1863 saw the turn of Henry Edward Surtees (MP for Hertfordshire) to inherit Redworth House and it was he who added the Jacobean style spiral stone staircase and magnificent galleried Baronial Hall in the early1890s and it is also from this point that the house and its estates became known as Redworth Hall. On Henry’s death in 1895, his son Major Henry Siward Daliol Surtees of the 2nd Lifeguards inherited the estates. During his distinguished career, the Major served with the Household Cavalry in the Boer War and was attached to the Royal Garrison Artillery during the First World War. In 1929 he also took up office as the High Sheriff of Durham. Sadly, the Elizabethan manor house and its 25 acres of gardens and woodland was sold to the local County Council in 1950, by the Major, for tax reasons, after 250 years in the Surtees family.

POINTS OF INTEREST

·      Redworth House was the site of many battles in the Civil War, between the Royalist Garrison at Middridge Grange (approx. 2 miles to the east of Redworth) and the Parliamentary Roundhead trrps
·      Prince Alexander Yourievsky of Russia, grandson to the murdered Alexander, fled his homeland during the First World War and spent many years living within the Hall and the village.
·      1855-1958 – Nine members of the Surtees family held the office of the High Sheriff of Durham.
·      1958-1966 – Redworth Hall was a school for physically handicapped boys.
·      May 1966 – Redworth Hall became a Residential School for “naughty boys”.
·      1987 – The Hall converts to a 17 room private hotel.
·      1997 – Scottish Highland Hotels PLC buy Redworth Hall Hotel.
·      1999 – Paramount Group of Hotels become the new (and present) owners and continue the investment with a £1 million refurbishment.
·      The drive on the approach to Redworth Hall is lined with lime trees.
·      Trees to the left of the drive are red horse chestnut, horse chestnut, mulberry and a rather special Handkerchief tree planted in 1930 and which oly blomed for the first time in 1970, then again in 1991; so call because the white bracts of flowers give the appearance of handkerchiefs hanging from the branches.
·      To the right of the drive are elderberry, holly and copper beech, with the lawns divided by yew hedges and cherry laurel.
·      In the 1930’s, Major Surtees had the summerhouse built for his wife, and also in that devaie the lower lawn was marked out as a chess board, with servants dressed in black and white and used as “live” chess pieces.
·      The large, low hanging sycamore tree which dominates the left hand side of the lawn as you look down from the Hall is believed to be about 260 years old.

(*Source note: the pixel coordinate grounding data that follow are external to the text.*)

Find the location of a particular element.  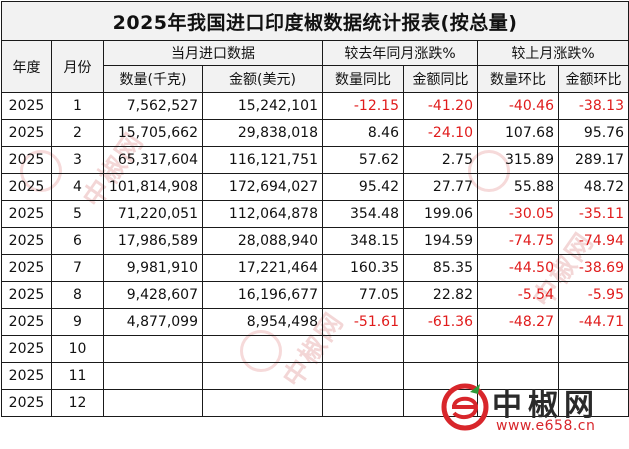

header-month: 月份 is located at coordinates (78, 66).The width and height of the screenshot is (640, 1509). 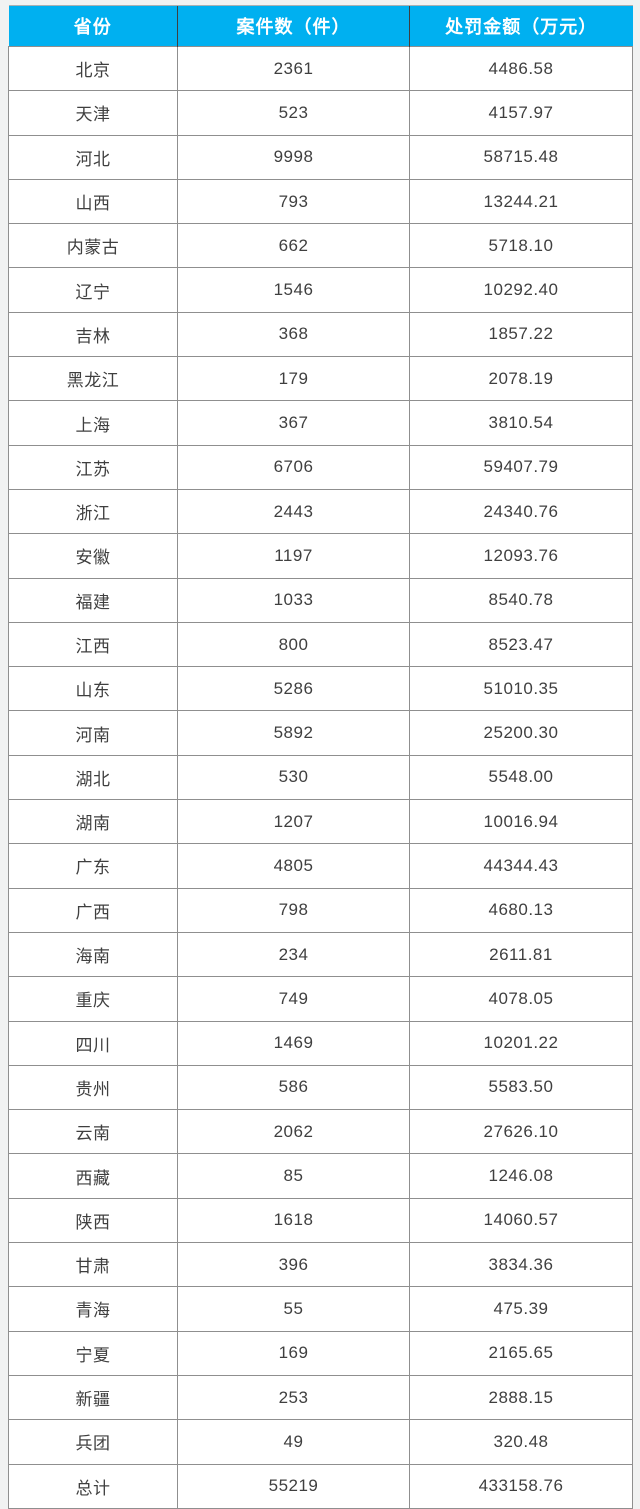 I want to click on province-cell: 总计, so click(x=93, y=1486).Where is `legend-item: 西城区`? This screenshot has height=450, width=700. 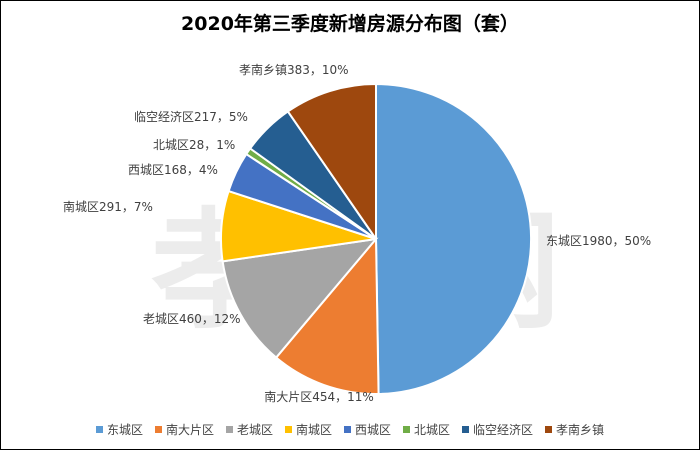 legend-item: 西城区 is located at coordinates (368, 430).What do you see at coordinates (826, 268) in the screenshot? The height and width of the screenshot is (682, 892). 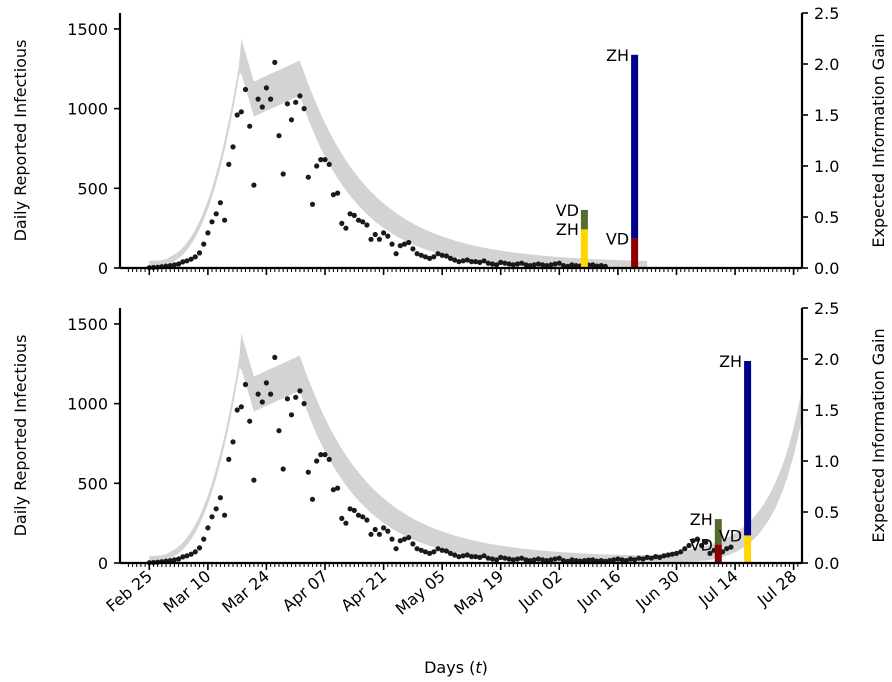 I see `right-y-tick-label: 0.0` at bounding box center [826, 268]. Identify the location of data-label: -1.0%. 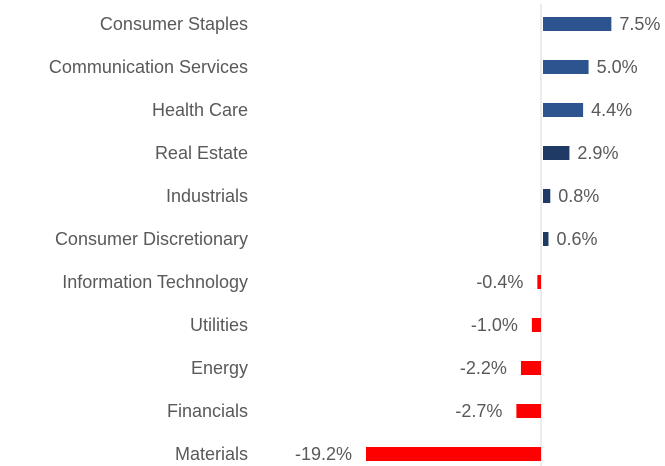
(494, 325).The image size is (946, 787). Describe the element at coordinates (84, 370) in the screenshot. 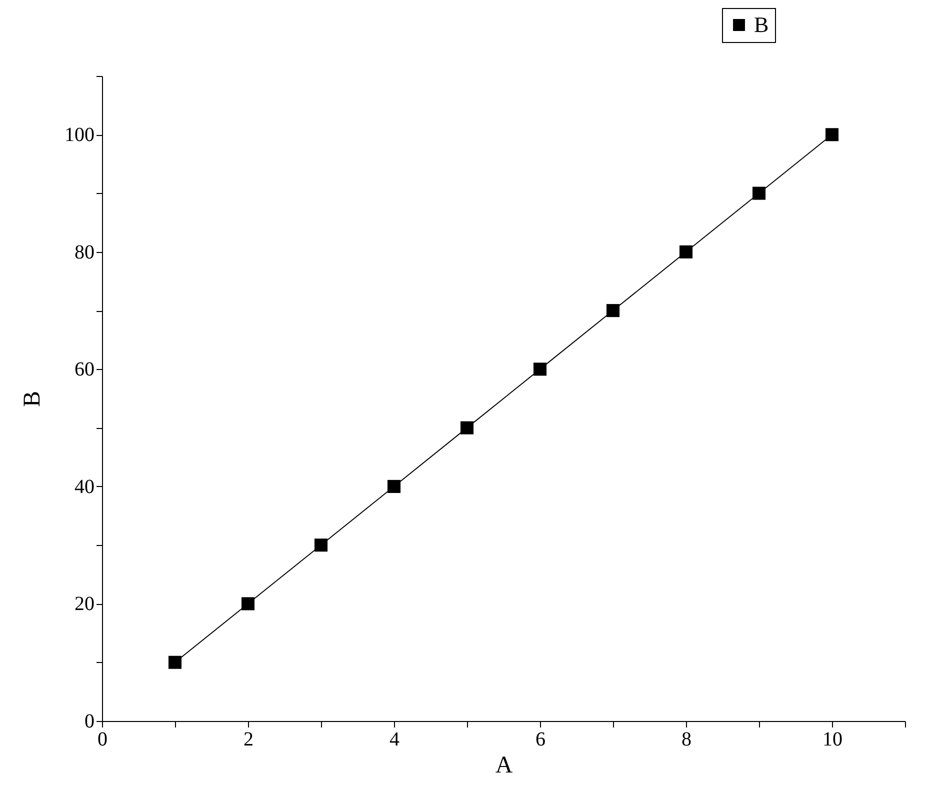

I see `y-tick-label: 60` at that location.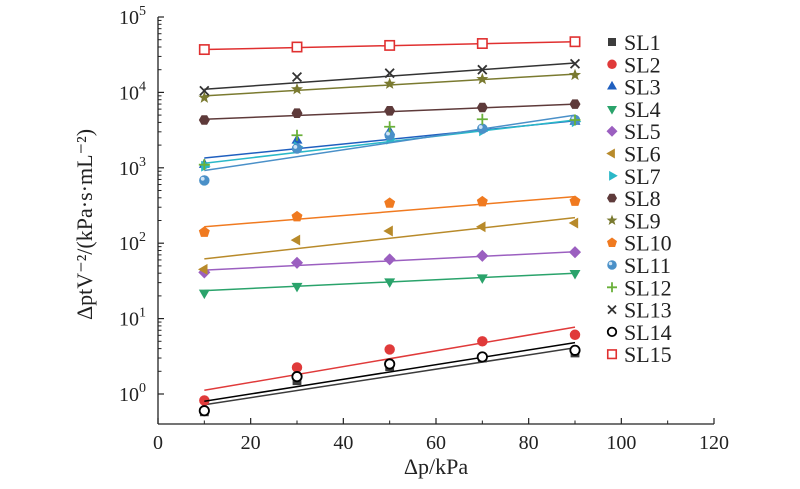  Describe the element at coordinates (642, 154) in the screenshot. I see `legend-label: SL6` at that location.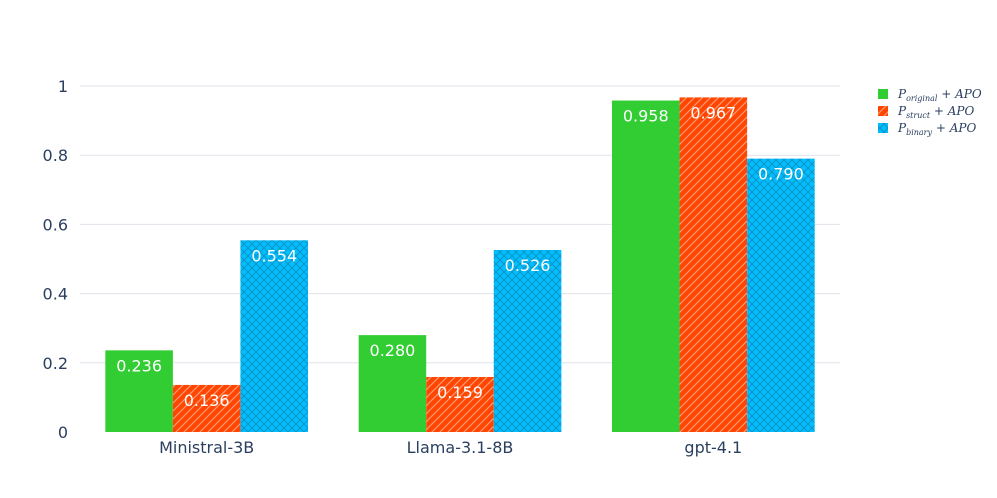  What do you see at coordinates (528, 266) in the screenshot?
I see `bar-value-label: 0.526` at bounding box center [528, 266].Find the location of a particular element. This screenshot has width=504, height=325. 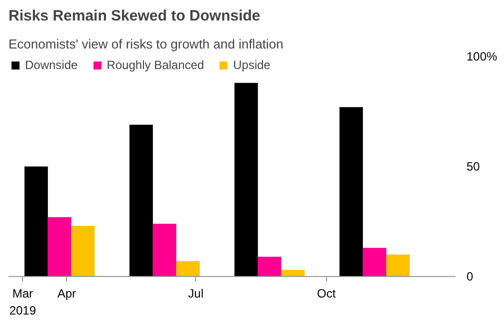

y-tick-label: 100% is located at coordinates (482, 57).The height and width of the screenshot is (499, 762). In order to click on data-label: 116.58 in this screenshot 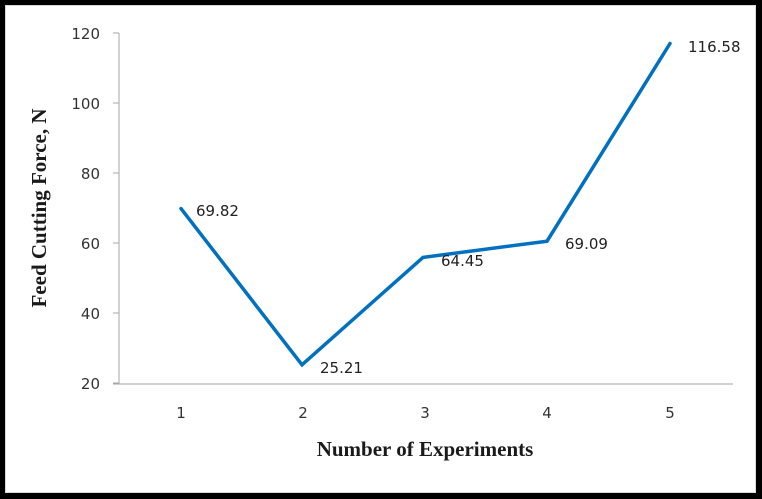, I will do `click(714, 47)`.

THE HALL BOASTS AT LEAST TWO GHOSTS

The first is that of a woman who felt the need to throw herself from the top of the Jacobean Tower when her lover jilted her. She is said to walk the rooms at the front of the house, particularly the bedrooms.

Secondly, the laughter and crying of young children is sometimes heard in the area of the Great Hall. One of the Surtees many children was “ill of the mind” and their days and nights were spent chained to one of the Great Hall fireplaces.